» **Problem requirements**
Among the lines below, a stretch begins at the one with "Click the CPU-Z icon in the taskbar" and ends at the one with "Given: Click the Set as default button". Repeat that stretch exactly, ends included.

» **Given records**
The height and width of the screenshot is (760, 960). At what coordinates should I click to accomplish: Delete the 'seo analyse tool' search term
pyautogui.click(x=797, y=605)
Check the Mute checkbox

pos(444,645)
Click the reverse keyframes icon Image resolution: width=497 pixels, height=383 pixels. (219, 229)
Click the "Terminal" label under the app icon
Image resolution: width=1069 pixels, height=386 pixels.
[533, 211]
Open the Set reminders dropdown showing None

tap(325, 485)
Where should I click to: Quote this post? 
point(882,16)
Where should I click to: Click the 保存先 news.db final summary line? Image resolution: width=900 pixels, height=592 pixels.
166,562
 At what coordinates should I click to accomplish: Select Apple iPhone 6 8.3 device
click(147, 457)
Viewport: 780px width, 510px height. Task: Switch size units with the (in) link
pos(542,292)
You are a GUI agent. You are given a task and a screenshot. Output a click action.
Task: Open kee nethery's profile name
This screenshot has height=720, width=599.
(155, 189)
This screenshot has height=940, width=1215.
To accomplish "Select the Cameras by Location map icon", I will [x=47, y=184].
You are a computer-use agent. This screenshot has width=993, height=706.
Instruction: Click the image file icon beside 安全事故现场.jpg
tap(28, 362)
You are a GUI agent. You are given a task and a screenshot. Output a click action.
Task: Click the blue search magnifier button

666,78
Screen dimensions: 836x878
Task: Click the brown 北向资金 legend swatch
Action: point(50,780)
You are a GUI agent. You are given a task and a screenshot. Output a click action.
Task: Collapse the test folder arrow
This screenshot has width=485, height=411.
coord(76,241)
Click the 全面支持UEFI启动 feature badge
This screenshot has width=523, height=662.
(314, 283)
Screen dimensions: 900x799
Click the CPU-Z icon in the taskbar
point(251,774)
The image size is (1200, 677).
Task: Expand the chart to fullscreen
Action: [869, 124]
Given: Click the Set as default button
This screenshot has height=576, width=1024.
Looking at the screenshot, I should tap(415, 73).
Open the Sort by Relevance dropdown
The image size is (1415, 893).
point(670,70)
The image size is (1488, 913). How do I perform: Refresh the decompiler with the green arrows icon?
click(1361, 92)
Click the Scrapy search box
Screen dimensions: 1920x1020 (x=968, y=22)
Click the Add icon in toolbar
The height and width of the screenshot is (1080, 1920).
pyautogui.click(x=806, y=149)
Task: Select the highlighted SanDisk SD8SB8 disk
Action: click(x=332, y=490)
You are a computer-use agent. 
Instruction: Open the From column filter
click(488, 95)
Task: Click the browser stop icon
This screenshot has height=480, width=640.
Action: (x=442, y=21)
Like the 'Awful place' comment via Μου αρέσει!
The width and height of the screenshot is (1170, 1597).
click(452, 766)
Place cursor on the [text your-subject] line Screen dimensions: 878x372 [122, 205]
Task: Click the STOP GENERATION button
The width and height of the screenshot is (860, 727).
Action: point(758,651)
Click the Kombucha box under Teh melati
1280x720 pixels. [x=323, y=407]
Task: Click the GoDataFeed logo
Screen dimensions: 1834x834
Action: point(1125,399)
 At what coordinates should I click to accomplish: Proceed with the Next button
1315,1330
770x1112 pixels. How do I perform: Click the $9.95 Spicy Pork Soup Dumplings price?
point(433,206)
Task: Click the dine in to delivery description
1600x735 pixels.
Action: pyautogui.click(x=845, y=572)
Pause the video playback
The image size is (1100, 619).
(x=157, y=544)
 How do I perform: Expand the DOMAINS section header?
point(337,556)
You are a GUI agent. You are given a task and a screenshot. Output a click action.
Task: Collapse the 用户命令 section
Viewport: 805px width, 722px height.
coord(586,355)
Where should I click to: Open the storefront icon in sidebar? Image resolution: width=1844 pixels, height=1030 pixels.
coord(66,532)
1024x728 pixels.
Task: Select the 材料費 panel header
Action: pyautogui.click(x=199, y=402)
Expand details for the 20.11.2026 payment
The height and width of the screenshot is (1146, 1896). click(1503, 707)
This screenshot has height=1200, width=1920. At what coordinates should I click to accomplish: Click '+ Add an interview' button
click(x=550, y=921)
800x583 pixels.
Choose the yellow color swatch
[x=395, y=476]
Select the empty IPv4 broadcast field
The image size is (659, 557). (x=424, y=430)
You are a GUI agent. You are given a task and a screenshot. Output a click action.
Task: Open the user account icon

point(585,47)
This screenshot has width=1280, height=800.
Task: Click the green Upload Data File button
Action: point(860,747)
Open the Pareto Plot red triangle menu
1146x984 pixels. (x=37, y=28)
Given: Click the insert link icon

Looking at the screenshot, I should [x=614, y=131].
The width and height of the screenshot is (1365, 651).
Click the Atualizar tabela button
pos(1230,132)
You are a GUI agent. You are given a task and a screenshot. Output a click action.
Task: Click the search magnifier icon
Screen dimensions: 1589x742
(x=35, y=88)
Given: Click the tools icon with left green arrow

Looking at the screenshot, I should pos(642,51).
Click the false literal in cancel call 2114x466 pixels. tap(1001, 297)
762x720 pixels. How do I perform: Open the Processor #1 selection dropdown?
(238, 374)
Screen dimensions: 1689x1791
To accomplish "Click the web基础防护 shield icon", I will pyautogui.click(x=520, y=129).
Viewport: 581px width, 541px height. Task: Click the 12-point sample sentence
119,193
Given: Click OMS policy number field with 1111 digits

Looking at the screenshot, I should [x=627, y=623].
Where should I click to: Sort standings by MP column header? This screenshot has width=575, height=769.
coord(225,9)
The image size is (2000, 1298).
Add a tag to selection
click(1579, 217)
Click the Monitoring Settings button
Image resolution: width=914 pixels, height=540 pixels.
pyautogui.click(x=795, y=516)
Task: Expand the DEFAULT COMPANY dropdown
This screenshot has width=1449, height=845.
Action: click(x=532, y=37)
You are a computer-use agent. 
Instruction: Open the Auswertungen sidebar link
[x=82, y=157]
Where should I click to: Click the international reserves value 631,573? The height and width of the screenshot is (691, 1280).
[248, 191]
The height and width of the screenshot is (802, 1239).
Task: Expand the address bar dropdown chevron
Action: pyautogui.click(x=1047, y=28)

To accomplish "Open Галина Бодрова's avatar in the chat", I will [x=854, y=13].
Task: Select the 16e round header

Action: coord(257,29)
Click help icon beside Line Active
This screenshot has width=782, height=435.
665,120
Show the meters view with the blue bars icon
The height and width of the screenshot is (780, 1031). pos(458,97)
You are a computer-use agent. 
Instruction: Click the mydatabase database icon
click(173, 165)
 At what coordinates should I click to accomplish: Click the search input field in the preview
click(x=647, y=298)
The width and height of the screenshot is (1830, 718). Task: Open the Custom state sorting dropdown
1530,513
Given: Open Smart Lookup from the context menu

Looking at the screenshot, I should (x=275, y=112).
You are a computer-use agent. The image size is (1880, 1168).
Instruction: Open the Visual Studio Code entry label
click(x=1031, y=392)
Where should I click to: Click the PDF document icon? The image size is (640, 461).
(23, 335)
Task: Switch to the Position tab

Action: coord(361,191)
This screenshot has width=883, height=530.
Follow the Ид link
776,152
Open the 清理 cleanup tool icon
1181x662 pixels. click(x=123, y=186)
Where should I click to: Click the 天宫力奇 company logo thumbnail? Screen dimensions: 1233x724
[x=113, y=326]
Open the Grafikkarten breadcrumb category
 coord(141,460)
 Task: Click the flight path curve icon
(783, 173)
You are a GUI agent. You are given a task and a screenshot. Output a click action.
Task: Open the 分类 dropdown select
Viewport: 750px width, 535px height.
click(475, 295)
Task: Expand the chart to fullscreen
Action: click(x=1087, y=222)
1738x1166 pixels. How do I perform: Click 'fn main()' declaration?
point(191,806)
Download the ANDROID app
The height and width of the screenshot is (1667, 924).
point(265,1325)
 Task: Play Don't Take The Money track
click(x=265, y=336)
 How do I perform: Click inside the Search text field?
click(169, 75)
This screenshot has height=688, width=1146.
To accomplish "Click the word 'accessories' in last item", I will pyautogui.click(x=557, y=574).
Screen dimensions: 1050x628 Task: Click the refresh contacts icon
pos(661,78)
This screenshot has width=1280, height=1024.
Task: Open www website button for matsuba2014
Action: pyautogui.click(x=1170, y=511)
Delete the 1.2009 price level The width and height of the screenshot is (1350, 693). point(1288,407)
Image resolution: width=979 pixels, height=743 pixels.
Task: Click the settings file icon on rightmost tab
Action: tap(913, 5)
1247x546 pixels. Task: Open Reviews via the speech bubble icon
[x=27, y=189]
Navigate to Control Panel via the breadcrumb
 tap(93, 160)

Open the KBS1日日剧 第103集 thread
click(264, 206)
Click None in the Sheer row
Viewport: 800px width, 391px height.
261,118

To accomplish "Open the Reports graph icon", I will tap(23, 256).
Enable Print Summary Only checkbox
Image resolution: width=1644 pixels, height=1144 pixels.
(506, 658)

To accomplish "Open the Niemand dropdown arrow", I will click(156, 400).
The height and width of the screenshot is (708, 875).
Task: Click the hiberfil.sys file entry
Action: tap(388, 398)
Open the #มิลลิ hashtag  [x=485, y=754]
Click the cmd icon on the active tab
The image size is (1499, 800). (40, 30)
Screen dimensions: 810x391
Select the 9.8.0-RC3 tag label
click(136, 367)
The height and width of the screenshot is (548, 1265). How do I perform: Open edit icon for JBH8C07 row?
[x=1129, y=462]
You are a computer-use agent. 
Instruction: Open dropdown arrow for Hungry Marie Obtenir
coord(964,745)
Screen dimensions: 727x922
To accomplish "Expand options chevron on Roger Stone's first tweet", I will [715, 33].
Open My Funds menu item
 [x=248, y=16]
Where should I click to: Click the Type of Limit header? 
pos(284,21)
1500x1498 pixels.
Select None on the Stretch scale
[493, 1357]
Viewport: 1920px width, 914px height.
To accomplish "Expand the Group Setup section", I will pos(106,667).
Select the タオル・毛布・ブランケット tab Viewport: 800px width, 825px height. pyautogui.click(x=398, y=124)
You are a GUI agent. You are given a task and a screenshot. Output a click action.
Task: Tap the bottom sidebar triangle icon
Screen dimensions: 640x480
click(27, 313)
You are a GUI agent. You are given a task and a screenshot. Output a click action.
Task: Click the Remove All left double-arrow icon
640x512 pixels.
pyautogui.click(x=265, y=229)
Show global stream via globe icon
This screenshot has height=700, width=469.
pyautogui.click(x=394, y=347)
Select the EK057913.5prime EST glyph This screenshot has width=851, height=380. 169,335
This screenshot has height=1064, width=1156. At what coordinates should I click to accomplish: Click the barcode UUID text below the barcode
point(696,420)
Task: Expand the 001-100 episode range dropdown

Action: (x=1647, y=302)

» **Your response**
Click the CPU-Z icon in the taskbar
point(251,774)
The image size is (1200, 677).
Task: Expand the chart to fullscreen
Action: [869, 124]
Given: Click the Set as default button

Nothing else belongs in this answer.